## Your objective
Copy out the items without alteration, from the first line through the line that contains "Close the 工程文件.jyweb", including that line.

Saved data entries
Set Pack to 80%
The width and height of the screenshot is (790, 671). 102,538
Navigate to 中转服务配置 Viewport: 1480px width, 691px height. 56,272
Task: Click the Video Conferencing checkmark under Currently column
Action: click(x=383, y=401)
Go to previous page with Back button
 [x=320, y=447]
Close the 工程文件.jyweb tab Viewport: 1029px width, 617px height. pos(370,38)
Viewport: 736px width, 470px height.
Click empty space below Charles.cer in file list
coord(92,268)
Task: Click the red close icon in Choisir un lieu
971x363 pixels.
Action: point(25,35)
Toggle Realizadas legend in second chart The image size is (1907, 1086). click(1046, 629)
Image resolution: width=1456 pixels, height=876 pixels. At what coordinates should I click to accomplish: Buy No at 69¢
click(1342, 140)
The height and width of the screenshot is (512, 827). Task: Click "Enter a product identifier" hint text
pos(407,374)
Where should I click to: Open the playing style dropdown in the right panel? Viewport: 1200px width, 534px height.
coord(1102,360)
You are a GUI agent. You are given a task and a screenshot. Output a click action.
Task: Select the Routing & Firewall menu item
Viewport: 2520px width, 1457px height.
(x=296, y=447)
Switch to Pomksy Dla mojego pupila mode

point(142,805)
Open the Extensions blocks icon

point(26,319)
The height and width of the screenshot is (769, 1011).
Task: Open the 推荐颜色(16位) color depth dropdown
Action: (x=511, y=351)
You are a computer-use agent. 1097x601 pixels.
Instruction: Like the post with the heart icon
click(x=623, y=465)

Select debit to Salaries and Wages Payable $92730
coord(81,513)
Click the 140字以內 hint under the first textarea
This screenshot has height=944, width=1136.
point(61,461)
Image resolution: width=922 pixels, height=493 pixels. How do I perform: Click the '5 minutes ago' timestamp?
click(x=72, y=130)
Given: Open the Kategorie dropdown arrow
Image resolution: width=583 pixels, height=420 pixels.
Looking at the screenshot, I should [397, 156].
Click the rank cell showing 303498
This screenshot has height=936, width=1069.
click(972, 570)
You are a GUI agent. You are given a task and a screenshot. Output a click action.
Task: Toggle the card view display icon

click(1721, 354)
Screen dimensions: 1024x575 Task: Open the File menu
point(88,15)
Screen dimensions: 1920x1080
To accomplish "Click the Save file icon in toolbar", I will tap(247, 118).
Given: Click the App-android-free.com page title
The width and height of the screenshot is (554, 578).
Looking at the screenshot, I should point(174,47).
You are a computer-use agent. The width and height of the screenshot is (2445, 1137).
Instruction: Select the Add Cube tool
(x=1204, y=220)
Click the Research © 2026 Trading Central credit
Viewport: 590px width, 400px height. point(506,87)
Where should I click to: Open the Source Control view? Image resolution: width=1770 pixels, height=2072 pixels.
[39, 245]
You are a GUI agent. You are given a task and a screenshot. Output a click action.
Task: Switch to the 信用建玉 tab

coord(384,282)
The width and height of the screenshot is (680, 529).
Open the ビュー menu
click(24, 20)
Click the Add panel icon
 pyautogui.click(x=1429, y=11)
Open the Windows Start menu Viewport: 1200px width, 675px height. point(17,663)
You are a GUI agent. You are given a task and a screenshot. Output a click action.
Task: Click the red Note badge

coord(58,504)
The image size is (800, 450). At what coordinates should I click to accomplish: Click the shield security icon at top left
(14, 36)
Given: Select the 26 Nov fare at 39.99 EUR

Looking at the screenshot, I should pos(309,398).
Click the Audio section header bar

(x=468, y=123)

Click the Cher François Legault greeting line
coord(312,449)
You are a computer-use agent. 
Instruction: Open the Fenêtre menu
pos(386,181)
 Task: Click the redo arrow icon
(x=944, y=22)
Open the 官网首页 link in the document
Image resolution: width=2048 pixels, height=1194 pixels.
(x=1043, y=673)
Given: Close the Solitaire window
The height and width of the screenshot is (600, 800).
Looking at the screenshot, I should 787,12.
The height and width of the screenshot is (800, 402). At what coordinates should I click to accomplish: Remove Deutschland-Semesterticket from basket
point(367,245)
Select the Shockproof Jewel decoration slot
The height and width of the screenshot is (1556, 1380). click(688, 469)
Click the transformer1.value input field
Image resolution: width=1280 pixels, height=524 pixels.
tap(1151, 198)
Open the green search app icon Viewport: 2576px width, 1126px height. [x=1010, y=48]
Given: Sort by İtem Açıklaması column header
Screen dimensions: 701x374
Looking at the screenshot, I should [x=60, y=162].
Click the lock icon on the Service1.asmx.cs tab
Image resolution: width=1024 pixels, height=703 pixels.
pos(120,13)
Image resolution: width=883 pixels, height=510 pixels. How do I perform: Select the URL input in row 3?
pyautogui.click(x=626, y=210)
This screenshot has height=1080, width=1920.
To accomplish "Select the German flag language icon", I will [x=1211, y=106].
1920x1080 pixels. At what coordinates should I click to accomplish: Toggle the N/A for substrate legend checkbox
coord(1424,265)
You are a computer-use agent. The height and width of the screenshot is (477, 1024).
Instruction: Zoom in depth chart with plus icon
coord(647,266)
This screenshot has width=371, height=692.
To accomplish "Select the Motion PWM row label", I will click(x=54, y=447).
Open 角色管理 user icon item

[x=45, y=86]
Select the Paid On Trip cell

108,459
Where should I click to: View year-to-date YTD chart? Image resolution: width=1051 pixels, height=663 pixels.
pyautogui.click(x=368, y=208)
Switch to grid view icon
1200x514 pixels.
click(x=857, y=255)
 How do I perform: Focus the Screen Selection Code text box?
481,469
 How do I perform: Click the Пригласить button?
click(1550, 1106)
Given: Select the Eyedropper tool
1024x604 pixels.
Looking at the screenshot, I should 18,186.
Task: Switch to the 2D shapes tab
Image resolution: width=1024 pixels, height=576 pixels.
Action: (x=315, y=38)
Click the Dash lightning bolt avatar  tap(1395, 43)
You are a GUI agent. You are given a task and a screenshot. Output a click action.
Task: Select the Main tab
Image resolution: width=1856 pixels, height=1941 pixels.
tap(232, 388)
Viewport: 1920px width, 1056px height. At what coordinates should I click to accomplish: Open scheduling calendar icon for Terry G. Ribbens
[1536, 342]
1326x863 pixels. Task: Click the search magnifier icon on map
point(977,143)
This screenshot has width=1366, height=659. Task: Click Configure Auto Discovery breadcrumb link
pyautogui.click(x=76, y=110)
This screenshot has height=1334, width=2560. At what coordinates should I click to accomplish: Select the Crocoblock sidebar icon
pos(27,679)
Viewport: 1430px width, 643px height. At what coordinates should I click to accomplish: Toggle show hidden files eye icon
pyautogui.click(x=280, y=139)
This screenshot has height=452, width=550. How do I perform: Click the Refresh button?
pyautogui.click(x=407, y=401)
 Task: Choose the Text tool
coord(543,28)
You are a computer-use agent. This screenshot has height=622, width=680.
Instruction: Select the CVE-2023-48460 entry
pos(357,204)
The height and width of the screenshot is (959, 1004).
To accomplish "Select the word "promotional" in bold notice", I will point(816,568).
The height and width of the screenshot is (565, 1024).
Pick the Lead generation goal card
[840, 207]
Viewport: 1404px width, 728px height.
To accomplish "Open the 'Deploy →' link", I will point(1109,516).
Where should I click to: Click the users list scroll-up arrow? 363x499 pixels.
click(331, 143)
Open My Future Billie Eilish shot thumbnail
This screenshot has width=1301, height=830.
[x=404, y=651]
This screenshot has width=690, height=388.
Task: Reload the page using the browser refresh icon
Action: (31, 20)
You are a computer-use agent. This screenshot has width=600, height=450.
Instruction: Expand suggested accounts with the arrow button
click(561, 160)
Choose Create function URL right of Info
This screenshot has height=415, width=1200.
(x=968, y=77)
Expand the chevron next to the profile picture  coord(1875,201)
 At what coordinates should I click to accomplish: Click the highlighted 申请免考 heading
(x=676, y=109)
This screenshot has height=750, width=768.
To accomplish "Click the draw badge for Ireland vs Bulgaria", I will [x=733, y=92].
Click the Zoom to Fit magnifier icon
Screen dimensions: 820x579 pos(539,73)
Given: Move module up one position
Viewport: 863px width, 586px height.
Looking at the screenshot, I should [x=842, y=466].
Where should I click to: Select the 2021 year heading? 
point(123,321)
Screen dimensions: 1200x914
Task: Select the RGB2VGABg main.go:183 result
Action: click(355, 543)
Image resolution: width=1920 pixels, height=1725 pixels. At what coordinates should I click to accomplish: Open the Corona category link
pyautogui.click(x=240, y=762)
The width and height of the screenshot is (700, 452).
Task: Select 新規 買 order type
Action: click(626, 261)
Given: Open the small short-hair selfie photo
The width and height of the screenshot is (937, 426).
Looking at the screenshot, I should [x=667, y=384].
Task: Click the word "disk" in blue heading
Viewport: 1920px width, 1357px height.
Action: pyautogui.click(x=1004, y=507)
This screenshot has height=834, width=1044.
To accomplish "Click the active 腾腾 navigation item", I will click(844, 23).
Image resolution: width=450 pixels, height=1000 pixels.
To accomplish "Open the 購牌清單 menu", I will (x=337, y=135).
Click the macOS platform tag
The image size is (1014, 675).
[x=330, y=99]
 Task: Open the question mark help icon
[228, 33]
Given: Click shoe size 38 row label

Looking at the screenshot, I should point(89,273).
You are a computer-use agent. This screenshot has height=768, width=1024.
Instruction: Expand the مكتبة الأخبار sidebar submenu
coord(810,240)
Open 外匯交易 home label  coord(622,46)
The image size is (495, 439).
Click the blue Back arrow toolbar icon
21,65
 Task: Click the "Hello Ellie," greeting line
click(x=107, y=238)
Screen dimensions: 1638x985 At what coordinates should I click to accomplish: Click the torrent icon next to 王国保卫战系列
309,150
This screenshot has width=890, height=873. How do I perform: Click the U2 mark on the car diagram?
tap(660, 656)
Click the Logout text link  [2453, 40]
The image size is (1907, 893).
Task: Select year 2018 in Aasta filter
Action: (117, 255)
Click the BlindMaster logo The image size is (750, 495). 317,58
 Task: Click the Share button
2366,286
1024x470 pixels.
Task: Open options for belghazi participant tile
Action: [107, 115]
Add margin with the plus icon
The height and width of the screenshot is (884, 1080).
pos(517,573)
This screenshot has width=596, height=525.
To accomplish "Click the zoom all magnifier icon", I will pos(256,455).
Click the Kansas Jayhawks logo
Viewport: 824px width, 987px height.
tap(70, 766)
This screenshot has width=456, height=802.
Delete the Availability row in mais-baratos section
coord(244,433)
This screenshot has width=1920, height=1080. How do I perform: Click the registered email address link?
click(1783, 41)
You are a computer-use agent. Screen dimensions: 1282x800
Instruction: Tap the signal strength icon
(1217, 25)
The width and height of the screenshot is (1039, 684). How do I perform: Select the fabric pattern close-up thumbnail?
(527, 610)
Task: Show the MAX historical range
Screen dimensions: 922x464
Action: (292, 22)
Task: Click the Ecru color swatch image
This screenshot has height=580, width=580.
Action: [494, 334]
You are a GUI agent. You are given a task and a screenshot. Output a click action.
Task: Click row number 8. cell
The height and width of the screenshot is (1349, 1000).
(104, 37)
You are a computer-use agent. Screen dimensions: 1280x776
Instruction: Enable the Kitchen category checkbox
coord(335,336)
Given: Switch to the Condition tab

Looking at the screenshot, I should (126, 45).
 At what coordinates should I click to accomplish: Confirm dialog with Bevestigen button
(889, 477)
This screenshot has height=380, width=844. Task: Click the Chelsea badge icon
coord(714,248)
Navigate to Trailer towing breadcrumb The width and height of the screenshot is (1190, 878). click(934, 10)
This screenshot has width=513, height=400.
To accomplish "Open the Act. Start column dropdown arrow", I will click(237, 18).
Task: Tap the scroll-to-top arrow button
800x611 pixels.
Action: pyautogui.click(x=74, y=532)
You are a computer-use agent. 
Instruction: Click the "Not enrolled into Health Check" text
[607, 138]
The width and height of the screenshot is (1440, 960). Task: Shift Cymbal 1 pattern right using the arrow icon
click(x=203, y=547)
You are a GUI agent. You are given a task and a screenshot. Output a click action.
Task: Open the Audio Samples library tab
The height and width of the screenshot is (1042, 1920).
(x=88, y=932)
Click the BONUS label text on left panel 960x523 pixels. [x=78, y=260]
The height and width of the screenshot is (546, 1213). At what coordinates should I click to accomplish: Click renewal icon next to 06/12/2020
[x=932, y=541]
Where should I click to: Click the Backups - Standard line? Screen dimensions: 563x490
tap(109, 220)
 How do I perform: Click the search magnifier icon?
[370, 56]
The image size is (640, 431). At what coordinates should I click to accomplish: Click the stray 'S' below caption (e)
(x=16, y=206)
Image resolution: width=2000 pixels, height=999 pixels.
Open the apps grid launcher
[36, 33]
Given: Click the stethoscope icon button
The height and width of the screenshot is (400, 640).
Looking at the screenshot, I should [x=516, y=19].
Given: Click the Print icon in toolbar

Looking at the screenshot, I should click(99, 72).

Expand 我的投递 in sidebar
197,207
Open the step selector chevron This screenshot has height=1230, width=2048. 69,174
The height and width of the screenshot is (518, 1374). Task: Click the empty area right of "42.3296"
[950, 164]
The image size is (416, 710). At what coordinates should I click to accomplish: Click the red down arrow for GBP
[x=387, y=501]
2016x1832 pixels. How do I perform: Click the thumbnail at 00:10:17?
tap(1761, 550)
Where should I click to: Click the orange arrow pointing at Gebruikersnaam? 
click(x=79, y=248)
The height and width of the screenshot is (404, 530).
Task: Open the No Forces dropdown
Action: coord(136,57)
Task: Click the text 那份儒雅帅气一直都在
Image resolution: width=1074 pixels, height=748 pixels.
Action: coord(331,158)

## Reply to the task
Set Pack to 80%
The width and height of the screenshot is (790, 671). 102,538
Navigate to 中转服务配置 Viewport: 1480px width, 691px height. 56,272
Task: Click the Video Conferencing checkmark under Currently column
Action: click(x=383, y=401)
Go to previous page with Back button
 [x=320, y=447]
Close the 工程文件.jyweb tab Viewport: 1029px width, 617px height. pos(370,38)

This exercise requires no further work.